Dataset entries
______

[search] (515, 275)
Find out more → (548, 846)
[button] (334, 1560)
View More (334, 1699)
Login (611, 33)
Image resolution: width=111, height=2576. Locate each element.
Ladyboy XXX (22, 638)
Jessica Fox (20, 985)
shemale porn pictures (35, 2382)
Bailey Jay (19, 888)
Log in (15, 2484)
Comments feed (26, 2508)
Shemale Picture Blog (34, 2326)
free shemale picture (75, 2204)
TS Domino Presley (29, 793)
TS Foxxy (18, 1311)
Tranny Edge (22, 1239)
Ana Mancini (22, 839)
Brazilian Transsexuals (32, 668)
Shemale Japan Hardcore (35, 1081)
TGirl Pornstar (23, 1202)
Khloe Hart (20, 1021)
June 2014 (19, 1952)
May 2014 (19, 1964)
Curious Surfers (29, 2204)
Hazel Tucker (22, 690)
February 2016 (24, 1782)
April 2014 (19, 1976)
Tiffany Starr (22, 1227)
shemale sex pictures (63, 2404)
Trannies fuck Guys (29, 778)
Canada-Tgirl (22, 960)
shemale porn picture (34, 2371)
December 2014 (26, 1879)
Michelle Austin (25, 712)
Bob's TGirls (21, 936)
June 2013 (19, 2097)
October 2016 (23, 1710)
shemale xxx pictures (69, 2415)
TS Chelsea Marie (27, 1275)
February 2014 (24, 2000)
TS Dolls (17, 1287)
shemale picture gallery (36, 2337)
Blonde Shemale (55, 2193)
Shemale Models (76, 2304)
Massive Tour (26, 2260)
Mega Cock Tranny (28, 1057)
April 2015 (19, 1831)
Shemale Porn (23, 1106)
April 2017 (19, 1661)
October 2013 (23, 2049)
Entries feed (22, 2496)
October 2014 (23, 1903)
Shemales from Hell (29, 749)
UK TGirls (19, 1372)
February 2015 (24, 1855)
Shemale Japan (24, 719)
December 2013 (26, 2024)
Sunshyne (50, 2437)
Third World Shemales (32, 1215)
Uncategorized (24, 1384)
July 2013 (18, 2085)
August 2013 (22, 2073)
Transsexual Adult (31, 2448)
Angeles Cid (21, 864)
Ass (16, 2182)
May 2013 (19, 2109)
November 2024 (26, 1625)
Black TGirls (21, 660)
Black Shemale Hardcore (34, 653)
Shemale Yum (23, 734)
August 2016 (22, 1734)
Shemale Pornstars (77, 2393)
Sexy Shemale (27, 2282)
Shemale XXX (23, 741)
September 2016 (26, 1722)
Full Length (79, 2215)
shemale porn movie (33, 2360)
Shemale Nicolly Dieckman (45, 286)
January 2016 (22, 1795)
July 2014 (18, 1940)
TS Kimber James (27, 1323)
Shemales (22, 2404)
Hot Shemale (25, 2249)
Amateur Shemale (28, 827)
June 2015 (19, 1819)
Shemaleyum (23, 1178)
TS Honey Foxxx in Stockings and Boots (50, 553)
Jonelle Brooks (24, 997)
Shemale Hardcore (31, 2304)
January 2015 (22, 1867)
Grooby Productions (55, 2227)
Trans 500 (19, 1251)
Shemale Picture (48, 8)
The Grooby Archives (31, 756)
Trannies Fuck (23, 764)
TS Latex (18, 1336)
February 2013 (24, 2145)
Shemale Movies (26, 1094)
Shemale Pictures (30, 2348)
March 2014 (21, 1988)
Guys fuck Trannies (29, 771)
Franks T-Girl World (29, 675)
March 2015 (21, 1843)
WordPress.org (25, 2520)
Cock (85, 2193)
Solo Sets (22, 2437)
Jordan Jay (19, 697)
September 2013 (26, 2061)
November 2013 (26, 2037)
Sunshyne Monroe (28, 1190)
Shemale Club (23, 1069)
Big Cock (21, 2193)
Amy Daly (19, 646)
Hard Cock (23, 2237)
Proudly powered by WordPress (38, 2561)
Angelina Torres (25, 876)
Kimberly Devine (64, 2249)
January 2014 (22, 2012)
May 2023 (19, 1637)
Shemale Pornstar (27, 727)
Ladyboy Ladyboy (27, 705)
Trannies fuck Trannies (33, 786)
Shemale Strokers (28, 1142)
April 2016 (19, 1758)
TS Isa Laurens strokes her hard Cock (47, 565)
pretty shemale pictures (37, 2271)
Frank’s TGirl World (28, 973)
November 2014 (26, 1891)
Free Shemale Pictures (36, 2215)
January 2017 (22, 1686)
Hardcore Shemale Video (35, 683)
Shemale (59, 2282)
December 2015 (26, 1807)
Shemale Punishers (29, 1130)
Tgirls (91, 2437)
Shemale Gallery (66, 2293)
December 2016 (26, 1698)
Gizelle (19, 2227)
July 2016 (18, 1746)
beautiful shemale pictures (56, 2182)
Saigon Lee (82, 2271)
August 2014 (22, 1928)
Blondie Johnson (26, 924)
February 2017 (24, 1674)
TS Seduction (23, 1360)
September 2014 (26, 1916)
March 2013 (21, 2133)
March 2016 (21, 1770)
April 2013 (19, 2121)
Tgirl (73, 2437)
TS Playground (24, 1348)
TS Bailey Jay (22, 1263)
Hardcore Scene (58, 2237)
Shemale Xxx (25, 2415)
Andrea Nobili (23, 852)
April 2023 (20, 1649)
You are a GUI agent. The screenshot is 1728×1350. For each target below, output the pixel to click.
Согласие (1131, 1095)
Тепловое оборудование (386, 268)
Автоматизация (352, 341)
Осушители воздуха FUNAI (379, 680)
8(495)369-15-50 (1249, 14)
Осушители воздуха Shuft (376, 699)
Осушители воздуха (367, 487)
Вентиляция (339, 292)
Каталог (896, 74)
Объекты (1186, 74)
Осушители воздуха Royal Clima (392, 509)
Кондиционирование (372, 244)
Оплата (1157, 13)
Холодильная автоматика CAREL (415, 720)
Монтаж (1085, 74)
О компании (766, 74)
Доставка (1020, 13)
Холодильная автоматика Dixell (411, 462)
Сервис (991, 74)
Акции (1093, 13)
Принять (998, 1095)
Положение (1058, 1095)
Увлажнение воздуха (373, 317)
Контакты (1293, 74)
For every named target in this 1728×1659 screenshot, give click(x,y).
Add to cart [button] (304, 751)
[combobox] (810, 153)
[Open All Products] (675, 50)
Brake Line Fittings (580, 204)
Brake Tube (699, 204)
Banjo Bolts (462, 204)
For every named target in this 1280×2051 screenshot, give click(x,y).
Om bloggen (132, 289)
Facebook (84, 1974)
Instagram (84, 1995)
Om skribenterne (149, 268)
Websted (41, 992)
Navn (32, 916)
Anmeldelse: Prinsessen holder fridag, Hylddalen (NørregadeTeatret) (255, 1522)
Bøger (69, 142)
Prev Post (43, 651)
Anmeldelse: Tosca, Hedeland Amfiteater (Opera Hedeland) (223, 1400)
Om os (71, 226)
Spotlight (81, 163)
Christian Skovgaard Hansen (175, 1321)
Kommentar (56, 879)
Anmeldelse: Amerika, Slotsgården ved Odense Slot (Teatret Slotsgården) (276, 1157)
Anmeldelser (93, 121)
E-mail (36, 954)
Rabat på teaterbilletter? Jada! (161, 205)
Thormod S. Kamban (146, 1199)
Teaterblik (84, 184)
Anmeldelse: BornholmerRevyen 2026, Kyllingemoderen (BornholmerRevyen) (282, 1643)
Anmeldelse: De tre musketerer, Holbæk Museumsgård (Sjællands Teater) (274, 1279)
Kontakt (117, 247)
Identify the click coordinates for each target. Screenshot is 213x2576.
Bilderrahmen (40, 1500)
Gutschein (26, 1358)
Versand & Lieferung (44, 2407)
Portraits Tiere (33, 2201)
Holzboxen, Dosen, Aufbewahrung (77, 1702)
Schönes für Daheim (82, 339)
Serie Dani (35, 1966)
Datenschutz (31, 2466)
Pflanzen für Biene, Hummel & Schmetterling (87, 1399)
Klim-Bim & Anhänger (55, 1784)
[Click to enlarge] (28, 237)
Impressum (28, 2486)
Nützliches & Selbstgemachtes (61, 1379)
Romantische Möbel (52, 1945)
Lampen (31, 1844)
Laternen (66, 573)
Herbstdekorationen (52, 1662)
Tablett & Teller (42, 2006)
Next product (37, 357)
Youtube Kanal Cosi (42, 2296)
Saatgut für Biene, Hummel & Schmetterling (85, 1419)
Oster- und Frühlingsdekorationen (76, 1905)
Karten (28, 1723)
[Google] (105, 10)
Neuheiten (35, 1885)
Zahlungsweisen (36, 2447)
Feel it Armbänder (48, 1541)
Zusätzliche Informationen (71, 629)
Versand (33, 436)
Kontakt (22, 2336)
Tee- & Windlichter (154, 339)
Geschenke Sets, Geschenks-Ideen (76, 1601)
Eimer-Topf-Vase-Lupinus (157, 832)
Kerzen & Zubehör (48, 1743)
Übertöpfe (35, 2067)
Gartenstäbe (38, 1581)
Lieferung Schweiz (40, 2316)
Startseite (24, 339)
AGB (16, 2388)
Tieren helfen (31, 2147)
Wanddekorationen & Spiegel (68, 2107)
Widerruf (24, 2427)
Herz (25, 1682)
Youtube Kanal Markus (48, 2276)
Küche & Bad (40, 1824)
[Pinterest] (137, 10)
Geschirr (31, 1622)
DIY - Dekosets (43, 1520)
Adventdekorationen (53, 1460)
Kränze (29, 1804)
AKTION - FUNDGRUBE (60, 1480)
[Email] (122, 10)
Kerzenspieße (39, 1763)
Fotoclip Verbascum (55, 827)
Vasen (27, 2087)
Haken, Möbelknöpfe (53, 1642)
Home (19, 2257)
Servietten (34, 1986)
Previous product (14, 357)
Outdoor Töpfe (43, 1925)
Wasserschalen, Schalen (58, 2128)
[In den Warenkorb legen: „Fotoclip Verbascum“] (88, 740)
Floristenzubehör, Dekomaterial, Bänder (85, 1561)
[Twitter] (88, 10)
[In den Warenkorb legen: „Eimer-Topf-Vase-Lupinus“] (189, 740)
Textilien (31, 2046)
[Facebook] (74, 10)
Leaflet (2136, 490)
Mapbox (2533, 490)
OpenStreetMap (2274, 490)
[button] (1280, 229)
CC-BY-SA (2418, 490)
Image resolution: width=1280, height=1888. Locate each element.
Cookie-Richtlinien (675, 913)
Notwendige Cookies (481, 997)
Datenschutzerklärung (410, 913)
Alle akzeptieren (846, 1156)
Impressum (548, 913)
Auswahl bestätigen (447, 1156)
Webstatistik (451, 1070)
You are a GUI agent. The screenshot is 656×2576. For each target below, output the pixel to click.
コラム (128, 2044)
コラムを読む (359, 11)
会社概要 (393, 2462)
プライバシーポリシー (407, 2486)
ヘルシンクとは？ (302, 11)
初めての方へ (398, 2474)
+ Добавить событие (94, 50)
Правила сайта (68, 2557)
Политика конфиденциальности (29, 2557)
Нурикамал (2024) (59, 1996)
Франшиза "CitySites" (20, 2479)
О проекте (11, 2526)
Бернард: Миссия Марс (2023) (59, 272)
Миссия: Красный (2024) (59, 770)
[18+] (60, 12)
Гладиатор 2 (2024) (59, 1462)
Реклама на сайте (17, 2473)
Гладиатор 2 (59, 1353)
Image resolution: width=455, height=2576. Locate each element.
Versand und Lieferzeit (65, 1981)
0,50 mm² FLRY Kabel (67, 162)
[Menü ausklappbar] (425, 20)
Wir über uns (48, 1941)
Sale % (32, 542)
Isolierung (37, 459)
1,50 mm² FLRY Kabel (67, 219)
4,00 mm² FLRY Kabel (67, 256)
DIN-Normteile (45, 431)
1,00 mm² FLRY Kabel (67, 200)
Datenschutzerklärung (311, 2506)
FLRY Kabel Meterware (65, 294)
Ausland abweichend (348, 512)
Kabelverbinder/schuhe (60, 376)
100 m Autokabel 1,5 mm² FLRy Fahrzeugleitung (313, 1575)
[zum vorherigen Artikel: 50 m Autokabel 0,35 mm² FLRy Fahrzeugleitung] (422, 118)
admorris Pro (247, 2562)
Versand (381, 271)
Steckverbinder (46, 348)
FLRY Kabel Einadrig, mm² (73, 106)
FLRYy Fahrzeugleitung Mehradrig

______

### Task to carry out
Whenever a line includes the word "each", pull it out of the entries.

### Expected answer
Image resolution: width=111, height=2576. Locate each element.
You are a GUI agent. The screenshot is 1728×1350. For each target below, output the pixel to click.
Identify the click coordinates for each target. Screenshot is 213x2576.
Image resolution: width=1280, height=1888. Locate each element.
You are a GUI agent. The screenshot is 656×2576. For each target below, output the pixel to click.
Image resolution: width=455, height=2576. Locate each element.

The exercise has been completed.